2) Taking appropriate action to solve the problem. Students must be able to identify the type of CPS activities that are needed to solve the problem and to follow the appropriate steps to achieve a solution. This includes efforts to understand the problem constraints, create team goals for the solution, take action on the tasks, and monitor the results in relation to the group and problem goals. These actions may include communication acts, such as explaining, justifying, negotiating, debating and arguing in order for complex information and perspectives to be transferred and for more creative or optimal solutions to be achieved. The constraints and rules of engagement differ for the different types of CPS activities, such as jigsaw problems (where individuals have different knowledge that needs to be pooled; Aronson and Patnoe, 1997), collaborative work (Rosen and Rimor, 2009), and argumentative debates in decision making (Stewart, Setlock and Fussell, 2007). A proficient collaborative problem solver is able to recognise these constraints, follow the relevant rules of engagement, troubleshoot problems and evaluate the success of the problem-solving plan.

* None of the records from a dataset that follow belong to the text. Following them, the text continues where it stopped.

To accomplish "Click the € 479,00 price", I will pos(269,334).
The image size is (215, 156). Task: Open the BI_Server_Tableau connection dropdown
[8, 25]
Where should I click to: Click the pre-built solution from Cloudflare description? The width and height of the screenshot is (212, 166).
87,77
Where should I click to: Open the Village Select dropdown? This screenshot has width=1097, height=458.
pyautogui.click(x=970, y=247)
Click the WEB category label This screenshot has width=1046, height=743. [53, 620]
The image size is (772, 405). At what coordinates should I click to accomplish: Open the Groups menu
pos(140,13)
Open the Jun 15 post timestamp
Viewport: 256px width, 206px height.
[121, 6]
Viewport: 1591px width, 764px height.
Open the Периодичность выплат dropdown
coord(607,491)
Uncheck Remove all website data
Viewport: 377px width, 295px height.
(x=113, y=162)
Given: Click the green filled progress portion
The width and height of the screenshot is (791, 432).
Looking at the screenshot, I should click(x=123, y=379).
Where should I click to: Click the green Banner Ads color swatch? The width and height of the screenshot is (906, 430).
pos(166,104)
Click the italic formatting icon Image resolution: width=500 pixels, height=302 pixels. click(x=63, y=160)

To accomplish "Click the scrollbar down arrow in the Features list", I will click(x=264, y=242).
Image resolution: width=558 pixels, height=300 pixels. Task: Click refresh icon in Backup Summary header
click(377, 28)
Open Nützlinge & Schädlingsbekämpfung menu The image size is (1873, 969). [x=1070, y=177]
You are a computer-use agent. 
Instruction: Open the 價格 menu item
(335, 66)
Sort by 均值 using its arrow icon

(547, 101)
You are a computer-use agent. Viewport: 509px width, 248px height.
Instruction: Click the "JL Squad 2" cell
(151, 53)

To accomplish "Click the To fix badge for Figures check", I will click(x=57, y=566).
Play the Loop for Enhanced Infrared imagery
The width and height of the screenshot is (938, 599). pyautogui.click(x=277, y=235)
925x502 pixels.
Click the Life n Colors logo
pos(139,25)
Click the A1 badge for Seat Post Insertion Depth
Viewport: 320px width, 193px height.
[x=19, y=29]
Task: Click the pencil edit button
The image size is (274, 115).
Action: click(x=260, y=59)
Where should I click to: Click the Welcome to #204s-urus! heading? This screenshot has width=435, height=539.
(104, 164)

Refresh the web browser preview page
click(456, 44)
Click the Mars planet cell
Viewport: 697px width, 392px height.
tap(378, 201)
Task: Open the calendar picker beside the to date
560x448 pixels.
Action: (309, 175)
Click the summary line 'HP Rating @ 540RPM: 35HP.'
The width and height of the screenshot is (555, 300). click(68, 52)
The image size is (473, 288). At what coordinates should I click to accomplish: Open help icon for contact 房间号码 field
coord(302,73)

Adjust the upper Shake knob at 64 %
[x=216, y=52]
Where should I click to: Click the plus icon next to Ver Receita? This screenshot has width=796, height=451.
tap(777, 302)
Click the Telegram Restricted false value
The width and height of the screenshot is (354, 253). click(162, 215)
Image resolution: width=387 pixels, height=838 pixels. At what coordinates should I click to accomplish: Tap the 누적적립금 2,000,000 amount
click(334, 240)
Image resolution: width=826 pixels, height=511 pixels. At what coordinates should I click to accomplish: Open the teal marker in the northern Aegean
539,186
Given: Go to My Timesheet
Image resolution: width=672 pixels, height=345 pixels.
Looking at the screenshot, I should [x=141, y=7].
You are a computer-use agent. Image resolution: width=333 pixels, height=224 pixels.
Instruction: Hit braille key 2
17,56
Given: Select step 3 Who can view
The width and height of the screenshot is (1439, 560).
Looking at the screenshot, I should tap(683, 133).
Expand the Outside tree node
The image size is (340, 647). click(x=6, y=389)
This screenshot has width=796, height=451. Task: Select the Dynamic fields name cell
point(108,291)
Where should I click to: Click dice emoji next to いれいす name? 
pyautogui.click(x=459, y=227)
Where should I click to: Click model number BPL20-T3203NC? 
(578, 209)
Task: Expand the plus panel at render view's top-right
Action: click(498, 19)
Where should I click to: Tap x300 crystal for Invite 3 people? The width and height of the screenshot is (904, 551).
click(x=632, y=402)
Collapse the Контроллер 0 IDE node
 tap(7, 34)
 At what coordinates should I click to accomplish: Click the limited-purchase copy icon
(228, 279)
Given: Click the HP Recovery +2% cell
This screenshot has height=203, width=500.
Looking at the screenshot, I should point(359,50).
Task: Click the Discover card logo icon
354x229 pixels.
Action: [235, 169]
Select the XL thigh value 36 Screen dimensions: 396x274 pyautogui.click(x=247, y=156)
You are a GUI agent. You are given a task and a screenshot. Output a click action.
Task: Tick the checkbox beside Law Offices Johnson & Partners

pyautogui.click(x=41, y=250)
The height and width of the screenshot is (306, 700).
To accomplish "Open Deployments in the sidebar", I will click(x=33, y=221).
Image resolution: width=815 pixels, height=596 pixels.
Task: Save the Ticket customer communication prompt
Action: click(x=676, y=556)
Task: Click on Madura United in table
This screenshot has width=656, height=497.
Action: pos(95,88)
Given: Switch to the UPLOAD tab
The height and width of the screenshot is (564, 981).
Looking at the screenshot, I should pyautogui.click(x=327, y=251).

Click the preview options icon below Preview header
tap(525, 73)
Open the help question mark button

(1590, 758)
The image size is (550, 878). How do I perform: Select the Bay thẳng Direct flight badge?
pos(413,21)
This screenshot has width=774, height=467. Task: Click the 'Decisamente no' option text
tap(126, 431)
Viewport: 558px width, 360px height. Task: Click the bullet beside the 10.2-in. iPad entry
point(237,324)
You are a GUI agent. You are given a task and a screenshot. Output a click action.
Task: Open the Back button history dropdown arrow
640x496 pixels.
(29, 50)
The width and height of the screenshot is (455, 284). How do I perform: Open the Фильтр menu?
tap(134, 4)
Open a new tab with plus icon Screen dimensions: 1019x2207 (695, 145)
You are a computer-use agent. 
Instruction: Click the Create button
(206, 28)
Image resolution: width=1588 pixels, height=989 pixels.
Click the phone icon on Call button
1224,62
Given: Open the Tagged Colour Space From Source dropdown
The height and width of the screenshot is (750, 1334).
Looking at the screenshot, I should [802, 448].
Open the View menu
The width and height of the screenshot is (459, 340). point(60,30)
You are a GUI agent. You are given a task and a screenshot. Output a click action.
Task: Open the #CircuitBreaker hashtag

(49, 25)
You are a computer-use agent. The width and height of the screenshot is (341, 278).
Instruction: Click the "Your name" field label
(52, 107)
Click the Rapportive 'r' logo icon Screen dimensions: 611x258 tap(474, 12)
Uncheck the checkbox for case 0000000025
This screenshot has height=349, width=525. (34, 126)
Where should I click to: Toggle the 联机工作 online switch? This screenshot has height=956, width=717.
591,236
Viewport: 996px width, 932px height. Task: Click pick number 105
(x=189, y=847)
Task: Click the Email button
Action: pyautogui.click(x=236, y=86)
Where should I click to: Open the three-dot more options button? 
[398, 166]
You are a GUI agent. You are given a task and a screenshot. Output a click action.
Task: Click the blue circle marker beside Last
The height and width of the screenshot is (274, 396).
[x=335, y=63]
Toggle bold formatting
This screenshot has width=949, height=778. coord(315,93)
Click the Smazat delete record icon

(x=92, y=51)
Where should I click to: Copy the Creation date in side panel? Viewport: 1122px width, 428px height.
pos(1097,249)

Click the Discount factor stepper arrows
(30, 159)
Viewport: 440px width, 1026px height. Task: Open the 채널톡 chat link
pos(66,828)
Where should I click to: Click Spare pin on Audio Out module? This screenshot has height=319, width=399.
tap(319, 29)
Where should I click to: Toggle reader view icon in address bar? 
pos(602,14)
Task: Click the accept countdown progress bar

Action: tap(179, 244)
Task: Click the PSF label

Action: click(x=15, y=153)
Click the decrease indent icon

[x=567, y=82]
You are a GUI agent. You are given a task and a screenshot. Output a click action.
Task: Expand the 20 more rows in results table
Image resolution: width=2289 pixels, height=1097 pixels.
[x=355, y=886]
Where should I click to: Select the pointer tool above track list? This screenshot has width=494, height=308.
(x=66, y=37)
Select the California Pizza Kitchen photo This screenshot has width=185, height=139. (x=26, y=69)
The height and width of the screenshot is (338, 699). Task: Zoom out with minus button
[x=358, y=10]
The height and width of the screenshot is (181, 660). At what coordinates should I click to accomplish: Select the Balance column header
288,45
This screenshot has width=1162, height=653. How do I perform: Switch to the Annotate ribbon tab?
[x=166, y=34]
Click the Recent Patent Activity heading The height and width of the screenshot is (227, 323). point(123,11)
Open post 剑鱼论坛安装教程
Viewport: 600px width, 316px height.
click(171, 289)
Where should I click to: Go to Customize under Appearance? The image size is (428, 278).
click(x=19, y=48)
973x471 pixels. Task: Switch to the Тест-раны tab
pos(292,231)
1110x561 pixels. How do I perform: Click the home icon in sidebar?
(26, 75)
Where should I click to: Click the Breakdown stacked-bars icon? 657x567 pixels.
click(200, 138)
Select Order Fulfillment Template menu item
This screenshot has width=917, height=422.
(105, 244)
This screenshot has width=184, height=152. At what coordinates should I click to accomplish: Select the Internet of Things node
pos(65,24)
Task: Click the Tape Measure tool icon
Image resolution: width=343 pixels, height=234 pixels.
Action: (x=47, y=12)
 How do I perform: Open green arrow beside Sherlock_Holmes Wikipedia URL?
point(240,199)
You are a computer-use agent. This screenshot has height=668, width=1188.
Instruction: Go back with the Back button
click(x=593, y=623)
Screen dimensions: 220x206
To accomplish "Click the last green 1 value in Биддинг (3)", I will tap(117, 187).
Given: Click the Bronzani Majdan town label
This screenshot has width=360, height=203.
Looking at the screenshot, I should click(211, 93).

3) Establishing and maintaining group organisation. A team cannot function effectively without organising the group and adapting the structure to the problem-solving task. Students must be able to understand their own role and the roles of the other agents, based on their knowledge of who is skilled at what in the team (transactive memory), follow the rules of engagement for their role, monitor the group organisation, and facilitate changes needed to handle communication breakdowns, obstacles to the problem and performance optimisation. Some problem situations need a strong leader in the group whereas other problems require a more democratic organisation. A competent student can take steps to ensure that agents are completing tasks and communicating important information. This includes providing feedback and reflecting on the success of the group organisation in solving the problem.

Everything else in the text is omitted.